● **Set of tasks**:
**a)** Duplicate the forum thread on track brakes word for word, from "One caveat though." up to and including "throughout the day...".
**b)** Answer these questions using the forum thread on track brakes:
(i) At which track was the car driven?
(ii) Which pads and fluid was the poster running?
(iii) Which user replied at 07:42 AM on 12-08-2019?

● **Extract provided**:
══════════
View Full Version : Finally got my Z to behave on Track!
cbaclawski
12-08-2019, 07:34 AM
This is my 4th thread on the matter in the last year or so, so I both thank those who have helped, and apologize to those long tired of hearing about it!
Car handled beautifully, and boy is it fast! I had a great time driving it!
One caveat though. The stock(but recently replaced) front brakes are just not up to the task of a renowned "brake eater" track like the one I was at. (Carolinas Motorsports Park in Kershaw SC). I was running Hawk DTC 70 pads and Motul 660 fluid, but they still gave up, albeit slowly throughout the day...
I want to upgrade them, but don't want to break the bank as this is not my primary track weapon. Looking at the rotor and the size of the pads, I think I need something with a bigger swipe area.
I have a couple friends, one with stock C5 z06 calipers, and the other with stock c6 z06 calipers that they'd give me for free. I know there is an adapter needed, and I'd need new rotors and pads, but which one would be better performing? Also, will I need a new master, or is there a better master I don't "need" but would "want"?
Thanks as always!
Curt
Dynomite
12-08-2019, 07:42 AM
I want to upgrade them, but don't want to break the bank as this is not my primary track weapon. Looking at the rotor and the size of the pads, I think I need something with a bigger swipe area.
I have a couple friends, one with stock C5 z06 calipers, and the other with stock c6 z06 calipers that they'd give me for free. I know there is an adapter needed, and I'd need new rotors and pads, but which one would be better performing? Also, will I need a new master, or is there a better master I don't "need" but would "want"?
Thanks as always!
Curt
Post 41 - ZR-1 (90' and 91') Wilwood Rotors and C4 to C5-Z06 Conversion (http://forums.corvetteforum.com/c4-zr-1-discussion/3005470-tech-info-lt5-modifications-rebuild-tricks-500-hp-3.html#post1581564033)
══════════
● **Excerpted data**:
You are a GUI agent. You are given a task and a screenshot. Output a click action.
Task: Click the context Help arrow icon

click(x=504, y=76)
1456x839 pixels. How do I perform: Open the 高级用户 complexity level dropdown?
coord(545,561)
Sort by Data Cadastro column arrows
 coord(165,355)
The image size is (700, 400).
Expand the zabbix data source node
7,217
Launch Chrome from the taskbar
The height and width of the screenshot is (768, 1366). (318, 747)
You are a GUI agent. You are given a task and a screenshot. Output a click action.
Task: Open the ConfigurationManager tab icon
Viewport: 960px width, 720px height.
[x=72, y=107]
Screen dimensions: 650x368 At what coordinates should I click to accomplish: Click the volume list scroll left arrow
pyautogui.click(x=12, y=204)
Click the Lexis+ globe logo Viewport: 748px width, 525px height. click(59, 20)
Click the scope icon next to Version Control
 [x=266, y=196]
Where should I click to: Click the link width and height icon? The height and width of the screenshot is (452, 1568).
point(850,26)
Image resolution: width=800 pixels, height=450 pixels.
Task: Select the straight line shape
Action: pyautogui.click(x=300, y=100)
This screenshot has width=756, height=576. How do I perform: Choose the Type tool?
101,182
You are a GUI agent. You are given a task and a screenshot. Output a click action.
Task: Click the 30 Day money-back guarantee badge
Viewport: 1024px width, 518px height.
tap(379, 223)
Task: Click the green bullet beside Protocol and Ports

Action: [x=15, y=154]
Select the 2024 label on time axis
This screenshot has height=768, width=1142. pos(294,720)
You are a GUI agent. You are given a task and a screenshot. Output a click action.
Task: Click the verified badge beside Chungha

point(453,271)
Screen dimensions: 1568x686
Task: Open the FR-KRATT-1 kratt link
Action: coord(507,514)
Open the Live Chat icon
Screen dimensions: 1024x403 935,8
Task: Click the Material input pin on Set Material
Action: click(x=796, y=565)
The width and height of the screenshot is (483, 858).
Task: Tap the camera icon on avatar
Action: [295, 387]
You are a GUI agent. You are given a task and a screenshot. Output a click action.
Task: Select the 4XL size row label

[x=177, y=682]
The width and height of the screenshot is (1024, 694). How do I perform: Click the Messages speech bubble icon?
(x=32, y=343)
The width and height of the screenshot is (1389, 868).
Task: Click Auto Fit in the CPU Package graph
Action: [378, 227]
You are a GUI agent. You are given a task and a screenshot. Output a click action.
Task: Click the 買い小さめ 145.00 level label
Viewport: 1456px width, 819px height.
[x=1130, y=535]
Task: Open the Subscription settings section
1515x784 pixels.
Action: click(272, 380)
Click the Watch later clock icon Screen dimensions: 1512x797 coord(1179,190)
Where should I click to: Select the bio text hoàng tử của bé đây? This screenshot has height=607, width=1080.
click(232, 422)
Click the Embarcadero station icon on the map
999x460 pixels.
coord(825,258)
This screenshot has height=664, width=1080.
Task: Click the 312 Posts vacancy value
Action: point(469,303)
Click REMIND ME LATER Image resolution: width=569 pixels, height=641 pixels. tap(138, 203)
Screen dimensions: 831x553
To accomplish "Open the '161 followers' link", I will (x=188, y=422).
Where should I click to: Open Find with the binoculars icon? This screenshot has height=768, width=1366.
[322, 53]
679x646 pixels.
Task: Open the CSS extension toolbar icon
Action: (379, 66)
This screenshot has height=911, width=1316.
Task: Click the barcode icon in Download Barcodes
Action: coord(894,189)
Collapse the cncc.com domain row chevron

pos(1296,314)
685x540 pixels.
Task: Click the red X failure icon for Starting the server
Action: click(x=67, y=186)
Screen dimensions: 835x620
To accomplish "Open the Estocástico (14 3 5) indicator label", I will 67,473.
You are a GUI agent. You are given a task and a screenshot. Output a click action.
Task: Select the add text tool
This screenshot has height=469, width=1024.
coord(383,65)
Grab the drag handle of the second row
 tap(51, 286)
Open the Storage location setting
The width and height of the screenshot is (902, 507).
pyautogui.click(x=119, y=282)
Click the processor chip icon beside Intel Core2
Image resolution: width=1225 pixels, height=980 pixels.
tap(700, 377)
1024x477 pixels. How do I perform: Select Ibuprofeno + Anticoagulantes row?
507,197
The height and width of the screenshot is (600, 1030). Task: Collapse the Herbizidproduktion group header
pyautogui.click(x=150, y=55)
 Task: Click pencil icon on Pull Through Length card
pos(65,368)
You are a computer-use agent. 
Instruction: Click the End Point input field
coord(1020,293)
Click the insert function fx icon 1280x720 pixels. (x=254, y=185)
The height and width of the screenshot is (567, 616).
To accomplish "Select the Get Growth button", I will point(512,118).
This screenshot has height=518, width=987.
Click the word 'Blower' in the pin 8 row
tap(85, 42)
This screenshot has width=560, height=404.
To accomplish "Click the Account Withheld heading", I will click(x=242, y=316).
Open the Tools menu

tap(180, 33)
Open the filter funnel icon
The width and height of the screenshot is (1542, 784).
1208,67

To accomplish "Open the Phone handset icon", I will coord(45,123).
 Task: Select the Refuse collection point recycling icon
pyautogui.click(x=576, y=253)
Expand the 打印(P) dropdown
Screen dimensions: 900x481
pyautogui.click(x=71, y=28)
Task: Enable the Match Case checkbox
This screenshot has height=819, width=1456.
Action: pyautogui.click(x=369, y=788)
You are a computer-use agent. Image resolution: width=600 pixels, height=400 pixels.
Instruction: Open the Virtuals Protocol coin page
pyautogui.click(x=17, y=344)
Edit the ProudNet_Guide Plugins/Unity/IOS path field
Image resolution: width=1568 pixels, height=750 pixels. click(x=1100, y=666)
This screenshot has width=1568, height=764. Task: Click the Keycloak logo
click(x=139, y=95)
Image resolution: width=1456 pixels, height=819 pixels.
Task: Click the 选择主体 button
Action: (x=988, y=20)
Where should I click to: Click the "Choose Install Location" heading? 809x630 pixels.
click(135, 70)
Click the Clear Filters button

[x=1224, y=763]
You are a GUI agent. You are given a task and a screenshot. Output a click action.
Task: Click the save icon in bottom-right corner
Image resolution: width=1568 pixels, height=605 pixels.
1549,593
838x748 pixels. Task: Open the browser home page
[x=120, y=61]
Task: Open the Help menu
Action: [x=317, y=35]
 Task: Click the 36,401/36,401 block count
══════════
● **Results**:
**a)**
One caveat though. The stock(but recently replaced) front brakes are just not up to the task of a renowned "brake eater" track like the one I was at. (Carolinas Motorsports Park in Kershaw SC). I was running Hawk DTC 70 pads and Motul 660 fluid, but they still gave up, albeit slowly throughout the day...

**b)**
(i) Carolinas Motorsports Park in Kershaw SC
(ii) Hawk DTC 70 pads and Motul 660 fluid
(iii) Dynomite